Traversing 2-3 trees.2-3 a tree as a data structure for storing sets
There is such an implementation of 2-3 trees :
class Tree {
private:
Node * root;
char name;
}
class Node {
int value;
std::vector<int> keys;
std::vector<Node *> sons;
Node * parent;
Node(int val = 0) : value(val) , parent(nullptr) {}
friend class Tree;
};
With a pointer to the parent. It is intended for storing a set . It is necessary to implement two-place operations on sets (union, intersection , difference). There is an idea to go around the tree (in depth) and alternately take from the leaves the values that are in the set . As soon as the value is taken, the leaf is removed and the value in the leaf is added to the first tree (this is for joining, for other operations it is the same) . Only now there is a problem with traversing the tree, please help with the description of the algorithm .
1 answers
Yes, you're right, a deep crawl is fine. As an example, I will write a search of vertices in depth (sometimes this tree traversal is called LR-traversal, i.e. left-right-traversal):
class Tree {
private:
Node * root;
char name;
}
class Node {
int value;
std::vector<int> keys;
std::vector<Node *> sons;
Node * parent;
Node(int val = 0) : value(val) , parent(nullptr) {}
friend class Tree;
void DFS(Node* current);
};
void LRSearch(Node* current) {
//do smth if leaf
for (i = 0; i < this.sons.lenght(); ++i) { // Перебор прямых потомков
//do smth
LRSearch(this.sons[i]);
}
}
The idea of this traversal is that we iterate through all the direct descendants of the vertex and go to each of them. For each child, we run a search of all its direct descendants. And so on. If we end up in a leaf, nothing will happen, since the list of direct descendants is empty, which means that we not going into the loop.
In some tasks, an auxiliary array of flags is used to count the visited vertices. But there is no need to mark the visited vertices here, since this is a tree and we know which vertices we have visited and which we have not.
Consider a graph with a cycle. Then, moving from vertex to vertex (initially we are at vertex 1), we will get to the 2nd vertex, to the 3rd, to the 4th. At each step (at each position, we will mark with a red circle that we are at a specific vertex). AT 4 let's check that the 1st vertex has already been visited and there is no need to go there. In this case, we return to the previous step of the recursion.

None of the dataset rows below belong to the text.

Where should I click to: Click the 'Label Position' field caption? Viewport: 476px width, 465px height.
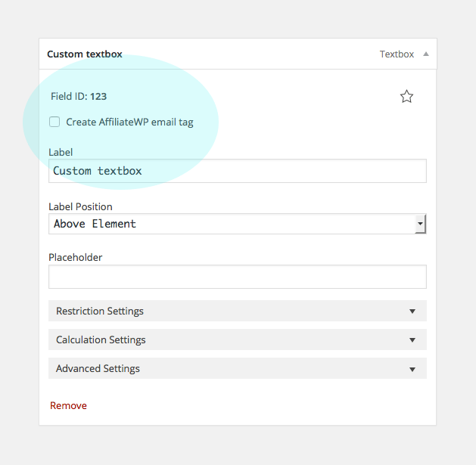(80, 207)
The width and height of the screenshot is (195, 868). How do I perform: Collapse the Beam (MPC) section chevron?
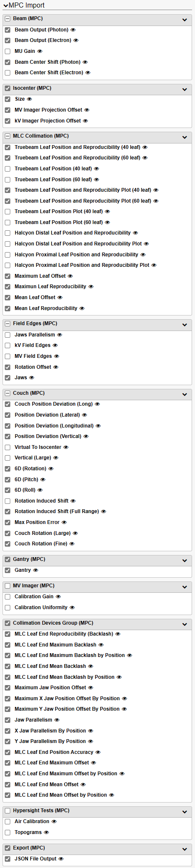point(185,20)
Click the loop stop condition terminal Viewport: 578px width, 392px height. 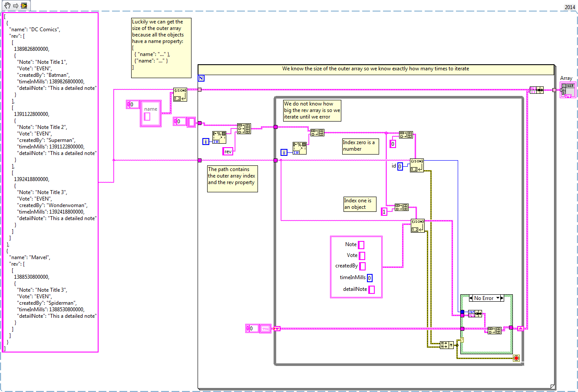pos(516,358)
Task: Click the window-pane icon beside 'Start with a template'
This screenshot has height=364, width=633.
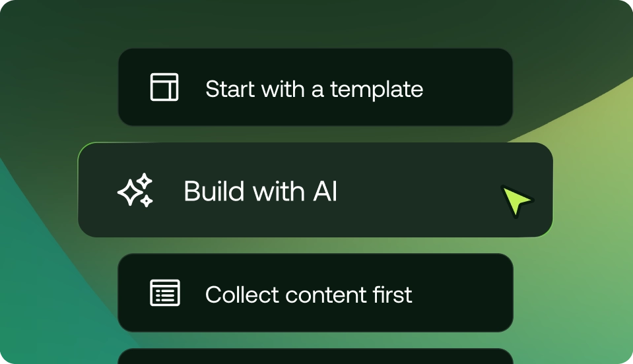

For a tree, as I said, the situation is changing. Getting to a certain vertex, it can not happen that there is a vertex among the subsequent ones (if we continue to spin the recursion), in which we were. In this case, after reaching the vertex 4. We will return back by recursion (steps 4 -- 6). When we reach the 1st vertex, we go to the 5th and we'll finish our rounds.
For the future. You can find most of the answers here, here. Solve problems and submit for review here and here.